- **Set task**
Answer these from the sermon excerpt on the Trinity below:
1. Which chapter of 1 Corinthians is Paul writing in when he says, "There is one God, the Father"?
2. Members of which church sent the reaction to the radio teaching on the incarnation?
3. What words of prayer did the service begin with?

- **Extracted text**
# # #
Now, when you go through your Bible, you will be struck by this. You’re not going to find a place in the Bible that says, “Here is the doctrine of the Trinity.” And when you read your Bible, you will gradually put the jigsaw together with the help of the Holy Spirit. For example, when Paul is writing in 1 Corinthians 8 concerning paganism and idols and idol worship, in that context—this is 1 Corinthians 8:6—he says, “There is one God, the Father, from whom are all things and for whom we exist.” All right? “There is one God, the Father.” When you read John 1:1—“In the beginning was the Word, and the Word was with God, and the Word was God”— John says that “the Word” is God. When you come to the encounter with Ananias and Sapphira, where they are confronted by their lying and Peter tells them that they have lied to the Holy Spirit, and then he follows that up by saying, “You have not lied to [men] but to God.”[11]
So, what’s happening here? Are these individuals disagreeing with one another? No. They are simply putting the pieces of the puzzle together for us, so that the revelation is of one God who is three persons—a revelation which is in the Scriptures, which is hard to understand, which is even more difficult to explain, and yet which is a fundamental part of basic Christian doctrine.
Most of the negative mail that I received in the last little while—and I do get some, mercifully not from members of our own congregation here, unless you’re coming at me anonymously—but most in the last little while was on account of the teaching that was delivered over the radio in terms of the incarnation, and the reaction that I received was from members of the Church of Jesus Christ, Latter-Day Saints. And I just say that in passing. And that is directly related to the doctrine of the Trinity and what that actually means and why that actually matters. So when we tackle these things, as we see them here, I think it’s important for us to mention them as we go.
Before I leave the Spirit, let me say something else again, and that is that we began this service with essentially a prayer to the Holy Spirit: “Come, Holy Spirit, dwell here among us.” Is that legitimate to ask? Surely we gather in the presence of Jesus, the risen presence of Jesus. We know the risen presence of Jesus by the Holy Spirit. So then, is it legitimate for us to ask him to come?
# # #
- **Source excerpt**
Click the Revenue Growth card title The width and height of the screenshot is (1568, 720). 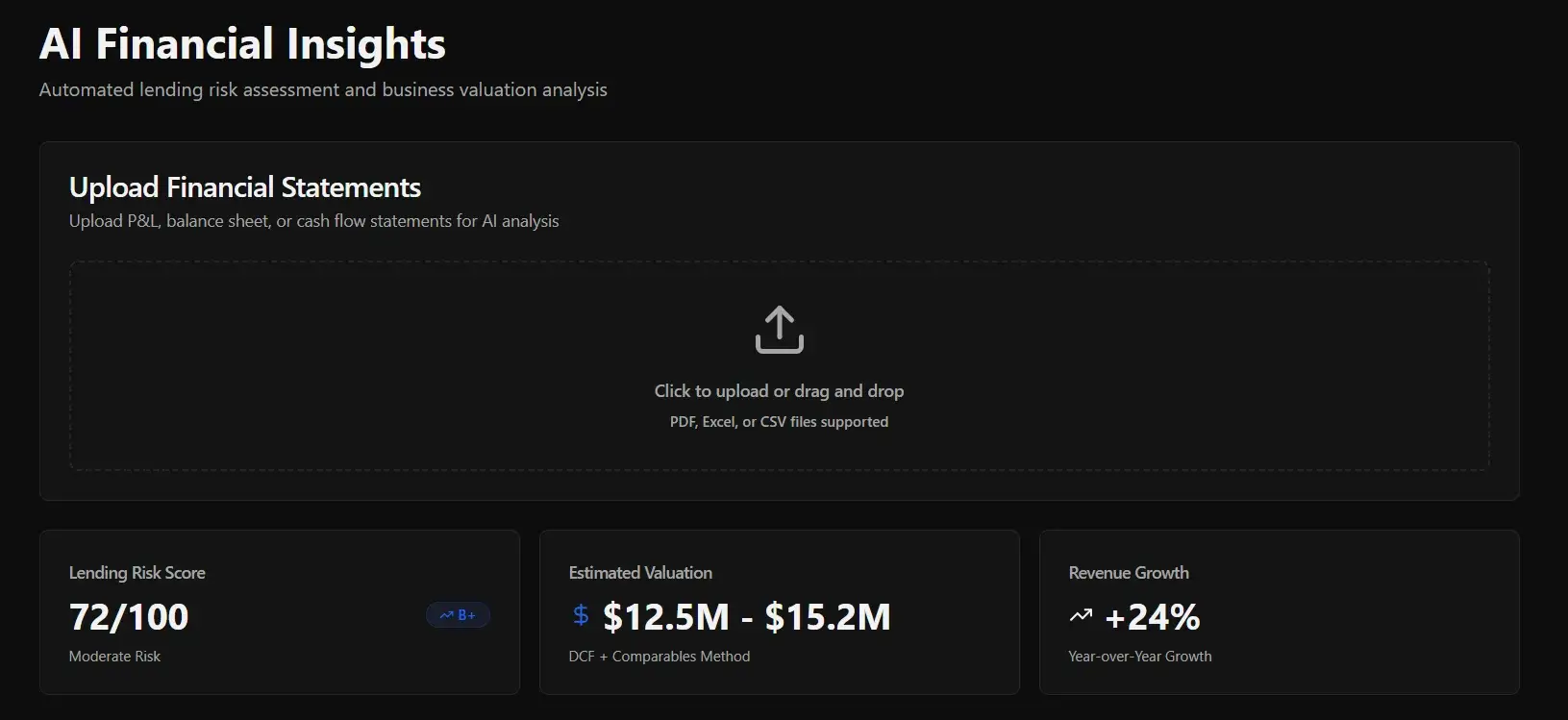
# # #
- **Finished answer**
1. 1 Corinthians 8
2. The Church of Jesus Christ, Latter-Day Saints
3. "Come, Holy Spirit, dwell here among us."